Central American Department and Major –
• Establish a Central American Studies Department and major
o This department is to offer a curriculum that creates an appreciation and awareness of the history, people, and culture of the transnational identity of Central America; and furthermore empower the growing Central American community both on and off campus. o The department can be modeled after the Central American Studies Department at California State University Northridge, the first college campus to offer this type of curriculum in California.
o Professors who demonstrate the comprehension of the diverse cultures, ethnicities and experiences of the Central American community and Central American descent community are to be hired.
o A panel of undergraduate and graduate students who identify as Central American are to review the proposed plan and provide feedback.

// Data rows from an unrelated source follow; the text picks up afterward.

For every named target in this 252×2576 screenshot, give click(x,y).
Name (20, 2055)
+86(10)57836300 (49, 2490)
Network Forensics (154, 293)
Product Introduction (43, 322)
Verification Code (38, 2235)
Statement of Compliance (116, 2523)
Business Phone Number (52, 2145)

Joseline Roselia Garcia- Associated Students, Student Advocate General, United States Student Association (USSA), National People of Color Student Coalition Chair
Idalia Robles De León
Teresa Campa – Associated Students Humyn Rights Board, Chair
Evelyn Diaz Sanchez- Associated Students Humyn Rights Board, Outreach Coordinator
Cassie Rubio- Associated Students Womxn’s Commission, Chair
Ongoing Petition- httdps://www.change.org/p/chancellor-henry-yang-vocerosreforms?recruiter=308498257&utm_source=share_for_starters&utm_medium=copyLink
As of press time, VOCEROS has met with Chancellor Henry Yang, who has agreed to work toward meeting some of these demands.